The goal is to understand what exactly is happening during A_data.copyfrom(np.array([2, 3])), where A_data lives in Hexagon.
The diagram below describes the sequence of calls and components involved when memcpy over the Hexagon device is invoked.

The communication between x86 and Android is done via the standard TVM RPC protocol implemented mostly in src/runtime/rpc/rpc_endpoint.cc.
A packet between Android and Hexagon is proxy-ed by the Hexagon FastRPC mechanism. FastRPC depends on the auto-generated implementations of client- and server- side API. During the build time, the Android side API (”stub”) and the Hexagon side API (”skel”) is generated from src/runtime/hexagon/rpc/hexagon_rpc.idl (see cmake/modules/Hexagon.cmake).
When TVM’s RPC server on Android, tvm_rpc_android_server, invokes hexagon_rpc_send(...), it actually calls into the same-name function defined in the stub with the exact same arguments (which includes the URI for the *skel.so library to use on Hexagon, which in our case is libhexagon_rpc_skel.so). Similarly, on the Hexagon side, hexagon_rpc_send(...) call is first intercepted by the “skel” API, which in tern calls the actual implementation defined in src/runtime/hexagon/rpc/rpc_server.cc.

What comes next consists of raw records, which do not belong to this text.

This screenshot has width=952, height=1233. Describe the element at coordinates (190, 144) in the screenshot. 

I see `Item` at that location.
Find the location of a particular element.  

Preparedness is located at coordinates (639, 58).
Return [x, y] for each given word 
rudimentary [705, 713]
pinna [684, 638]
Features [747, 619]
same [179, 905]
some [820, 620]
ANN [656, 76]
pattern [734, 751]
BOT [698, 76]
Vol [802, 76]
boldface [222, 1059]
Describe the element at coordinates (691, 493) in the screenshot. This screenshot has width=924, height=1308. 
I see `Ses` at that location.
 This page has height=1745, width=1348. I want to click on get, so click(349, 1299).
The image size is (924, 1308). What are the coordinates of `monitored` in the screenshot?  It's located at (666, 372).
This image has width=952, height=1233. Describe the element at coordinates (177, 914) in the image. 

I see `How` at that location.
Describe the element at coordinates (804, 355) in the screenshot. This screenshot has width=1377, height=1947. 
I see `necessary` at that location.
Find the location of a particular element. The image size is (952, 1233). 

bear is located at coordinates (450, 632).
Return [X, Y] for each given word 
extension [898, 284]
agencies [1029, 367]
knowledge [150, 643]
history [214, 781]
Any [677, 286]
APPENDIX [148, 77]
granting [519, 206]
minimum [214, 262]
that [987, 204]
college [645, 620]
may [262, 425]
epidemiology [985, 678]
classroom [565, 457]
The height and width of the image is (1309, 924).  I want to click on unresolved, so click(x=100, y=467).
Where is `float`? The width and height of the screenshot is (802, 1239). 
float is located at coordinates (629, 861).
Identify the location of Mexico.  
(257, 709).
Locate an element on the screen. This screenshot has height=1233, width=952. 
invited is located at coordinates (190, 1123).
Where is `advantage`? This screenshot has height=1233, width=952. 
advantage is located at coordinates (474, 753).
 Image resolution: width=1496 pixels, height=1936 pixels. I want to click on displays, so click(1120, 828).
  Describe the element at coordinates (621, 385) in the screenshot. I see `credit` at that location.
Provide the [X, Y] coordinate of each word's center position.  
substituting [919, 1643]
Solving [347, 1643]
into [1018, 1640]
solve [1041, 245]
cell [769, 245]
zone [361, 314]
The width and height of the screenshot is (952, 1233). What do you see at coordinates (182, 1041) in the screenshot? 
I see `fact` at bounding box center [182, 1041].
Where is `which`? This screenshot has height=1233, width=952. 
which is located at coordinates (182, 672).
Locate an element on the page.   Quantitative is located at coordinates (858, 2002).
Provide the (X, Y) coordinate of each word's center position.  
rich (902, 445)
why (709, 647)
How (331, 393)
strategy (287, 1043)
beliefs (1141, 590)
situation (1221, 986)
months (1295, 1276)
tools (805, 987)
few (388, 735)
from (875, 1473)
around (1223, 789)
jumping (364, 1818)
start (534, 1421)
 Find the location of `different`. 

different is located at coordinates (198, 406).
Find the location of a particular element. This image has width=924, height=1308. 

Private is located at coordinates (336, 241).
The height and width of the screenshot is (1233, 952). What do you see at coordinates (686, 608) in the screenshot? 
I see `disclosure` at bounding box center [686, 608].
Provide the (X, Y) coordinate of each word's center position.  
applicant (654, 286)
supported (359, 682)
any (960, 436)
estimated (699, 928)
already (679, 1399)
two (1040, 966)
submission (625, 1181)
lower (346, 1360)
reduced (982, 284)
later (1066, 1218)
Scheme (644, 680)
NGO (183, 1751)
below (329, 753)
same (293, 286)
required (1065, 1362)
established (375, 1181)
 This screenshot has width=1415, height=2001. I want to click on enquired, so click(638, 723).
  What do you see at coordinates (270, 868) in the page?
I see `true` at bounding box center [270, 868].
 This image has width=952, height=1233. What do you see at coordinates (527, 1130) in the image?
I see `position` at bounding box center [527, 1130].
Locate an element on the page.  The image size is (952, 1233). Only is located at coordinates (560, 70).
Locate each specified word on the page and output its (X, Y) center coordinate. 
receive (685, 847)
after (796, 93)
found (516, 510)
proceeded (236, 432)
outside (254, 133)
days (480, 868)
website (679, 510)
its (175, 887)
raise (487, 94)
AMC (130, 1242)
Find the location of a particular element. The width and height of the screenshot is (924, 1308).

What’s happening during the launcher initialization at https://github.com/apache/tvm/blob/7cfaa88e6c18edc0a41e1a984d3cb9d8659a1c2c/tests/python/contrib/test_hexagon/test_launcher.py#L71-L73 ?
launcher = HexagonLauncher(serial_number=android_serial_number, rpc_info=rpc_info) launcher.upload(dso_binary_path, dso_binary) launcher.start_server()
Here, we send various files over android via adb, and initialize a RPC server via tvm_rpc_android binary (built from https://github.com/apache/tvm/tree/main/apps/cpp_rpc):
subprocess.Popen( self._adb_device_sub_cmd + ["shell", f"cd {self._workspace} && ./android_bash.sh"], stdout=subprocess.PIPE, stdin=subprocess.PIPE, stderr=subprocess.PIPE, )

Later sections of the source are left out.